Exercise tasks:
**1.** Extract a passage from the forum thread about an owner stepping back into sales. Begin at the words that have "I'll be around" and stop after "of office time.".
**2.** Summarize the forum thread about an owner stepping back into sales in two sentences.
**3.** Proceed with the forum thread about an owner stepping back into sales, starting after its final line.

It's amazing, I come in, and all of the sudden sales shoot up (we've picked up $10k in the last day and a half). No one cares more than the owner.

I'm sitting here reading that the industry average is that the Estimator is paid 10% of all the jobs he gets. I'll pay myself that. And I'm better at closing than anyone in my company, I've been in sales for 15 years. I'm having to get my hands dirty, the days are long (7am to 8 pm), but somehow, it's better for me to be even closer. I might not be the best guy technically, but as I learned in Ops class, it's more about understanding work and cash flow through your business. These guys are great technically, but they don't understand what order, and how they do the job affects profits.

I've done all of the demand side planning I need to do right now, we need to work on sales. Last week was a record non-emergency week for us as far as customer calls at 77. At an average close amount of $762 per job that is some cheddar.

We are tracking to do almost $40k in profits this month, and I know we can do more. I'm expecting that we can do $55k in profits next month, based on seasonality and the number of incoming calls. The calls keep increasing, we've had 36 calls in the last 1.5 days, compared to 77 last week. Customers are saying they see us everywhere. I ran bids yesterday, and they said they saw our billboards, saw us on the news, saw us in the paper, the yellow pages and the Internet.

I'll be around a lot less, working my ass off. I'd worked to be to the point where I could be in the office more (planning and playing MMO's if I wanted at my leisure), but this is what I'm doing for now. I'll still have two days a week of office time.
 

Shonuff

Mr. Poopybutthole
5,538
791
I worked from 7am to 10 pm yesterday, but we got a combined $30k in signups in 48 hours. I'm taking an office day to day.
 

opiate82

Bronze Squire
3,078
5
Every once in awhile, stepping in is necessary. Happens to me about every 5 years or so. I always have to remind myself that it is easy to get caught up in the short-term improvements that happen to the business when I step in. I am pretty much always going to be able to do the job of managing the restaurant better than my actual managers, but that is why I am the boss. I always have to remind myself that my overall goal when stepping in is just to right the ship and to get the hired help back up to an acceptable performance level.

The real money is made when I'm working on my business, not in it.

(Not that you don't already know this)

Information provided:
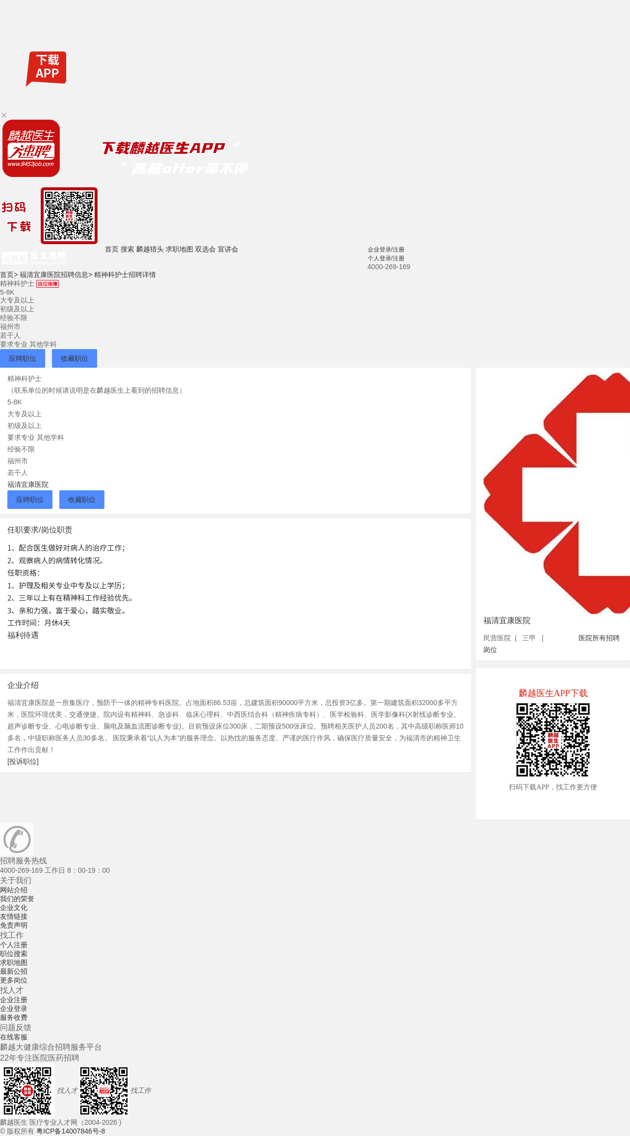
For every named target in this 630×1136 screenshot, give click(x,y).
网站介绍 (13, 890)
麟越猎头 (150, 249)
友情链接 (13, 916)
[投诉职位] (23, 761)
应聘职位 (22, 358)
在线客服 (13, 1037)
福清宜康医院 (28, 484)
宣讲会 (228, 249)
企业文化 (13, 907)
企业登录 (13, 1008)
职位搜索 (13, 954)
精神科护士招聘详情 (125, 274)
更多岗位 (13, 980)
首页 (112, 249)
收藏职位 (74, 358)
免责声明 (13, 925)
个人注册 (13, 945)
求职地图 (179, 249)
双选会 (205, 249)
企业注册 (13, 1000)
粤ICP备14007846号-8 (70, 1131)
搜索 (127, 249)
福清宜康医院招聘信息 (56, 274)
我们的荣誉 (17, 899)
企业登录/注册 (386, 249)
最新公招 (13, 971)
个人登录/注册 (386, 258)
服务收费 (13, 1017)
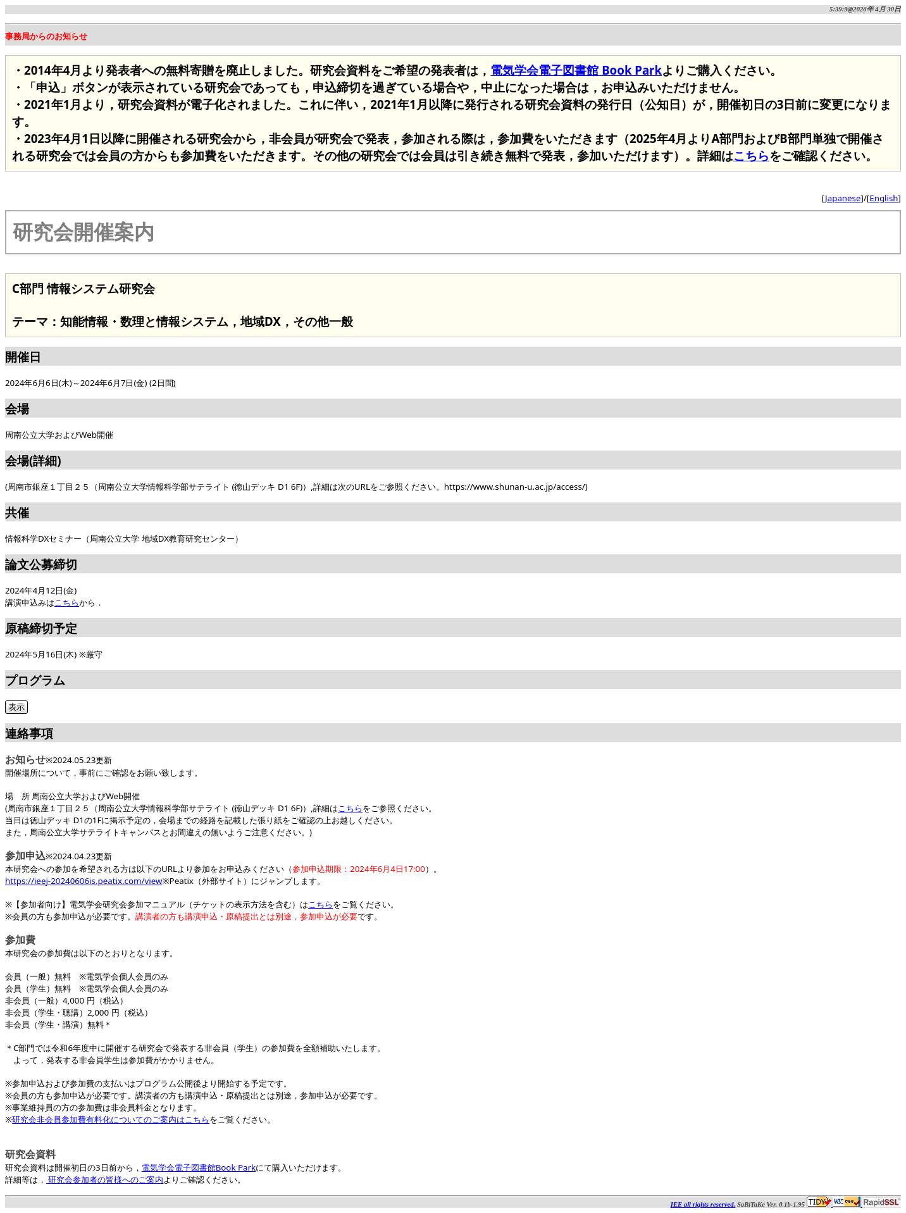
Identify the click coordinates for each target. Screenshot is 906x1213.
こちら (751, 155)
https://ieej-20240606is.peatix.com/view (83, 880)
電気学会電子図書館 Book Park (576, 70)
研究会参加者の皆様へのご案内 (104, 1179)
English (883, 198)
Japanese (842, 198)
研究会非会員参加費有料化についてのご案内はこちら (110, 1119)
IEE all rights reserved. (703, 1204)
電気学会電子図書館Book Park (199, 1167)
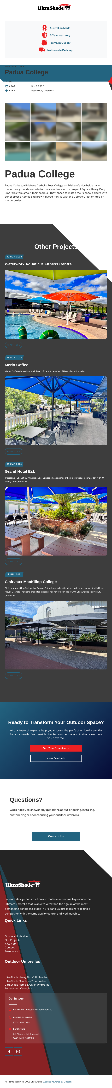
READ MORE (13, 345)
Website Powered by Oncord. (57, 1081)
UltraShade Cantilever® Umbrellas (25, 981)
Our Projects (12, 940)
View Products (56, 756)
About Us (10, 944)
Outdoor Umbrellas (16, 936)
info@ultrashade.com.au (39, 1009)
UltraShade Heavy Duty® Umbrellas (26, 977)
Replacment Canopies (18, 988)
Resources (11, 951)
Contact (10, 947)
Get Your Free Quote (56, 746)
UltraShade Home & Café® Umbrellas (27, 984)
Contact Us (56, 833)
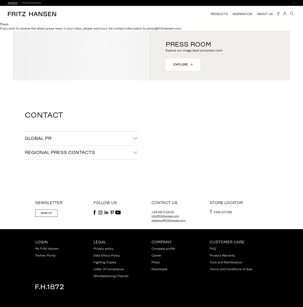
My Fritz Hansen (47, 248)
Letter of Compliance (108, 269)
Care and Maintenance (226, 262)
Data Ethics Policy (106, 255)
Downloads (160, 269)
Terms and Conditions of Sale (231, 269)
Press (156, 262)
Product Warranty (222, 255)
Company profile (163, 248)
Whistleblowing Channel (110, 276)
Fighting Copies (104, 262)
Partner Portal (45, 255)
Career (156, 255)
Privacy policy (103, 248)
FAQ (213, 248)
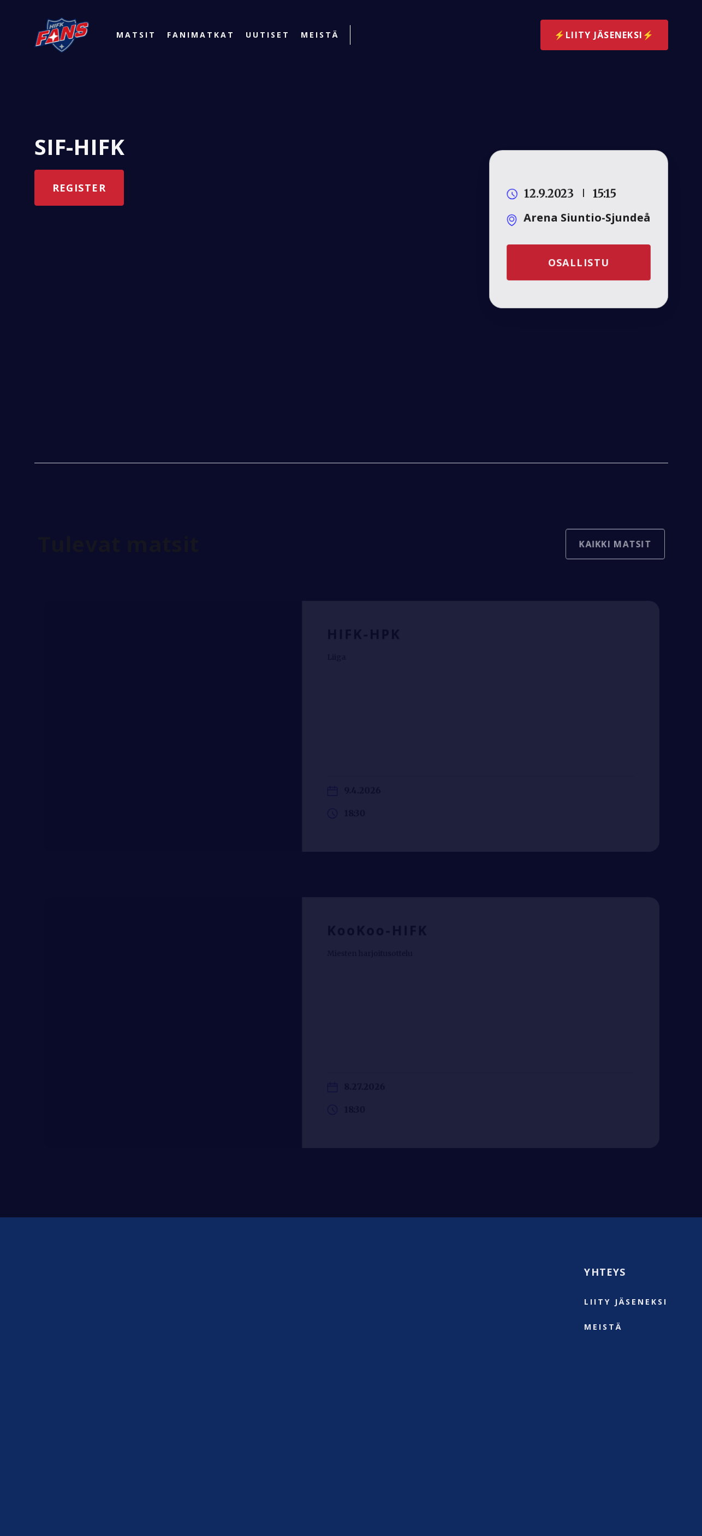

Responses to the exercise:
**1.**
I'll be around a lot less, working my ass off. I'd worked to be to the point where I could be in the office more (planning and playing MMO's if I wanted at my leisure), but this is what I'm doing for now. I'll still have two days a week of office time.

**2.** A business owner who has stepped back in to run bids and close sales reports that sales jumped right away, that last week brought a record 77 non-emergency calls, and that profits are tracking toward almost $40k this month, with $55k expected next month. A reply says stepping in is sometimes necessary, but the goal is only to right the ship and bring the hired help back to an acceptable performance level, because the real money is made working on the business, not in it.

**3.**
Shonuff

Mr. Poopybutthole
5,538
791
Every once in awhile, stepping in is necessary. Happens to me about every 5 years or so. I always have to remind myself that it is easy to get caught up in the short-term improvements that happen to the business when I step in. I am pretty much always going to be able to do the job of managing the restaurant better than my actual managers, but that is why I am the boss. I always have to remind myself that my overall goal when stepping in is just to right the ship and to get the hired help back up to an acceptable performance level.

The real money is made when I'm working on my business, not in it.

(Not that you don't already know this)
I've been planning for so long, that it's good to get my hands dirty again. And it was our most profitable week in years. I've planned things out for a year now, it's time to stop planning and start implementing.

It's amazing how productive we are right now. We brought in $43k in approved service fees, our best week in two years. We had 131 calls (another record) and are now backlogged until July (with 100k in service fees). At this rate, I'll need to add another crew. I'm thinking that running on TV is a pot of gold, if you can afford it. Eighteen commercials a week at a targeted audience has increased calls 300% over last year.

We were all high fiving each other until we got a call that one of our newbies got near a live powerline and burned three of his fingers
frown.png
. That ended the celebration pretty damned quick.
 

Corndog

Lord Nagafen Raider
520
130
So doubling back then. Is it all about the time slot on Tv then? Cause you had a morning spot that wasnt working well?
 

Shonuff

Mr. Poopybutthole
5,538
791
So doubling back then. Is it all about the time slot on Tv then? Cause you had a morning spot that wasnt working well?
Radio is what didn't do well. I was on a local talk station 190 times a week, and we literally got ten calls from it in five months.

TV has always done well for us. Since I started in the 5 am and 6am slots, 20% of my calls for estimates came from TV. I've since expanded to 6pm. The later you go, the more expensive it is (because of higher viewership).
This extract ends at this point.